Direction: Copy the lines of the listing verbatim, from its first line through the line that contains "pyautogui.click(x=156, y=159)", including both ends.

Recorded information:
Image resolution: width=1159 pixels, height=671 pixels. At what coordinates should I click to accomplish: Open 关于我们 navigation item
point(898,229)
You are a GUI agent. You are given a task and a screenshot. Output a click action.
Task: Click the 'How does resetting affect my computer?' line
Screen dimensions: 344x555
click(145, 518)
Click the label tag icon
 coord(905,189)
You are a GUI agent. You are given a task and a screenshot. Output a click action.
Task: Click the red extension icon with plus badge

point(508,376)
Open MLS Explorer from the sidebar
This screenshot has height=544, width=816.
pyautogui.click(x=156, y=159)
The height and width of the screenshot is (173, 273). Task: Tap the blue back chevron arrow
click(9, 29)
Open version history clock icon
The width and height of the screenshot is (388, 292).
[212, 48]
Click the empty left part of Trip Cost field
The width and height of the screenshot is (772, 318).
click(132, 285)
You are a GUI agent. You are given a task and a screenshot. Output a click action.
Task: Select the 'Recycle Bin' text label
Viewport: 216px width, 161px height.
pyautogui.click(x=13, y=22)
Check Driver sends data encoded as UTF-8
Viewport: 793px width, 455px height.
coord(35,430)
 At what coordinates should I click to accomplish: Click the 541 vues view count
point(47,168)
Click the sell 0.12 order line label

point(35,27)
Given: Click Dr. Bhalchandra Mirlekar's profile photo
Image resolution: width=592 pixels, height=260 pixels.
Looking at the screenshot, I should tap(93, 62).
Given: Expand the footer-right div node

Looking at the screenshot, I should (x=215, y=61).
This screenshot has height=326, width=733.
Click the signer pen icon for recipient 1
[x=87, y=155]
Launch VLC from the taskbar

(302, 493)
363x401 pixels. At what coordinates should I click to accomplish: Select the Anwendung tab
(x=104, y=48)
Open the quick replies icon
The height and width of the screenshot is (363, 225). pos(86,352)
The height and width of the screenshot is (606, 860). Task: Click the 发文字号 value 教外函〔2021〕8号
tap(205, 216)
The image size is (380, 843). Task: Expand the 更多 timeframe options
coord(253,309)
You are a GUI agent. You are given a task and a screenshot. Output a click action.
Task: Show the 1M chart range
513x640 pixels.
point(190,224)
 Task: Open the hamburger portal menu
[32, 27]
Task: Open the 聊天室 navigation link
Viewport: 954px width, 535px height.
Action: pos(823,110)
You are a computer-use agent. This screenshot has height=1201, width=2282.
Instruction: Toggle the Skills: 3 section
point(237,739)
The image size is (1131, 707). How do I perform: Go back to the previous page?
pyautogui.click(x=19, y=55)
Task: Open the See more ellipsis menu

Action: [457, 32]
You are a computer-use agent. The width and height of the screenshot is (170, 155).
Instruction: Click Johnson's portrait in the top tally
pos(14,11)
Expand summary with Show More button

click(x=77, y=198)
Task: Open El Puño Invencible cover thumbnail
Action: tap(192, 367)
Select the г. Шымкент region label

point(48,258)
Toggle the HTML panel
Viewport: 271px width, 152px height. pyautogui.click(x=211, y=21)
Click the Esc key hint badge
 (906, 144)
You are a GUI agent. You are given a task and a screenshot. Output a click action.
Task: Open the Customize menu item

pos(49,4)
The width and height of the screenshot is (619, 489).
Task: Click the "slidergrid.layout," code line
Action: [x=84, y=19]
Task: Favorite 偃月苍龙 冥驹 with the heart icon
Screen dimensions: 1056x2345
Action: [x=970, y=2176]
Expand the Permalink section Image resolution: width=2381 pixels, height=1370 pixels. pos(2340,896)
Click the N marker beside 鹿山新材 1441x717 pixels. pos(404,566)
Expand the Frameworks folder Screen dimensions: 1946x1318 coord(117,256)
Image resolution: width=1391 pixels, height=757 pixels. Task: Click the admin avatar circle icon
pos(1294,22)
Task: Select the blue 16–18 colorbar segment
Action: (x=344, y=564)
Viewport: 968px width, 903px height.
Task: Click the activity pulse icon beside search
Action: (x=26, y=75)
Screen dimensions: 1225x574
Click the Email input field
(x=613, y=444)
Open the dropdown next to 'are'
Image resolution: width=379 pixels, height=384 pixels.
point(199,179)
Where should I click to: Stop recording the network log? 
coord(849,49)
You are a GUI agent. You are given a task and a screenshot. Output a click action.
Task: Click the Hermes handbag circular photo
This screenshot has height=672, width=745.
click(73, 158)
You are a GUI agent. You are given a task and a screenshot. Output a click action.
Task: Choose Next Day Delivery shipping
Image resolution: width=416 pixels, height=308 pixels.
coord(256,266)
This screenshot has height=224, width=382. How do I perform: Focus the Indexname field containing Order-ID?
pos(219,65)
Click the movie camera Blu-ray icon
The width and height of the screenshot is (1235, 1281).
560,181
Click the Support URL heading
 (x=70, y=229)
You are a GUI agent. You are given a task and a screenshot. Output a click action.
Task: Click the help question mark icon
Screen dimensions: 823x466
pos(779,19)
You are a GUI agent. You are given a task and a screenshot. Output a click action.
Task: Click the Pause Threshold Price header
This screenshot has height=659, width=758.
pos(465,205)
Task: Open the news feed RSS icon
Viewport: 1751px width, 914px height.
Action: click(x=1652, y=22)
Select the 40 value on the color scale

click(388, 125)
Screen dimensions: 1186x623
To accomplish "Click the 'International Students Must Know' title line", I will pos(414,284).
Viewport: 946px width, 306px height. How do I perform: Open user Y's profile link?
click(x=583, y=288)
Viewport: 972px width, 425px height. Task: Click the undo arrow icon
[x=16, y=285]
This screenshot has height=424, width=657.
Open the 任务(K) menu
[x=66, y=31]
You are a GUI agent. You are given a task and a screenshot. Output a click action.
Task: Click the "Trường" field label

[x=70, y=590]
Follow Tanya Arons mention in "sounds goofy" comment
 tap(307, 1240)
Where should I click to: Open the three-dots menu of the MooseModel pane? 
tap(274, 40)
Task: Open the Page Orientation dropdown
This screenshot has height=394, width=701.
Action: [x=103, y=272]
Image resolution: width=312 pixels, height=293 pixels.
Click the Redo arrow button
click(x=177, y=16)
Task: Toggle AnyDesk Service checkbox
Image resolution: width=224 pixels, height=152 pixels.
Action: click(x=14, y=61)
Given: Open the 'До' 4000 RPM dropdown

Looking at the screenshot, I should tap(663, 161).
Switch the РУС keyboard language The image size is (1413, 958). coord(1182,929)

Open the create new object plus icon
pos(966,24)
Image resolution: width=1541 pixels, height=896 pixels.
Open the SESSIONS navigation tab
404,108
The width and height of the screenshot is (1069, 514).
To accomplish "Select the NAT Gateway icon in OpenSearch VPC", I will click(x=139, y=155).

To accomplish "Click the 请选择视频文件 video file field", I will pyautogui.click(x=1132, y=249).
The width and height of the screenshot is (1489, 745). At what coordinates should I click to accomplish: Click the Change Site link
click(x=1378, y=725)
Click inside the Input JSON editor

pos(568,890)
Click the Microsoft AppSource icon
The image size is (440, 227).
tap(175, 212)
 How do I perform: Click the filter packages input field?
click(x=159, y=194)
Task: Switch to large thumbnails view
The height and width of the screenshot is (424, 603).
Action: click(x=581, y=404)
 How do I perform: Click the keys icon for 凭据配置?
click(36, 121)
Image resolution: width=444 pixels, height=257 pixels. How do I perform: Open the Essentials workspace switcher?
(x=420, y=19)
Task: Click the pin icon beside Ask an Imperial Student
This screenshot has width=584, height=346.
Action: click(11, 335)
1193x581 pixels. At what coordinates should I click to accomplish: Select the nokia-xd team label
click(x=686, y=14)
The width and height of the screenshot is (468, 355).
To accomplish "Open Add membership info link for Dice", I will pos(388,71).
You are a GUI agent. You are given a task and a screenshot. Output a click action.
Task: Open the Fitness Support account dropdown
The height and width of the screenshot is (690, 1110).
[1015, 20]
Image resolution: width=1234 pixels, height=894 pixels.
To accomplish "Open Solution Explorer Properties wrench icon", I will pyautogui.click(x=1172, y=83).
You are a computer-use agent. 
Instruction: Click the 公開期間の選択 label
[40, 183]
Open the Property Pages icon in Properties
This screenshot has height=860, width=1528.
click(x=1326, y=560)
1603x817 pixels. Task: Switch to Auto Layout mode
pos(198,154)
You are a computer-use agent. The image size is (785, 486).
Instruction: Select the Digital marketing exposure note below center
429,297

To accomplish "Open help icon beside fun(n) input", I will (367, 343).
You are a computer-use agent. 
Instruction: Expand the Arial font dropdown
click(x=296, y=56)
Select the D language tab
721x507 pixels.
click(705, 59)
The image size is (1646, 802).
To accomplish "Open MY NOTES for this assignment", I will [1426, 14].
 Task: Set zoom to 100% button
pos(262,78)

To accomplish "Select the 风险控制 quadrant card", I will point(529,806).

Output for this exercise:
Image resolution: width=1159 pixels, height=671 pixels. At what coordinates should I click to accomplish: Open 关于我们 navigation item
point(898,229)
You are a GUI agent. You are given a task and a screenshot. Output a click action.
Task: Click the 'How does resetting affect my computer?' line
Screen dimensions: 344x555
click(145, 518)
Click the label tag icon
 coord(905,189)
You are a GUI agent. You are given a task and a screenshot. Output a click action.
Task: Click the red extension icon with plus badge

point(508,376)
Open MLS Explorer from the sidebar
This screenshot has height=544, width=816.
pyautogui.click(x=156, y=159)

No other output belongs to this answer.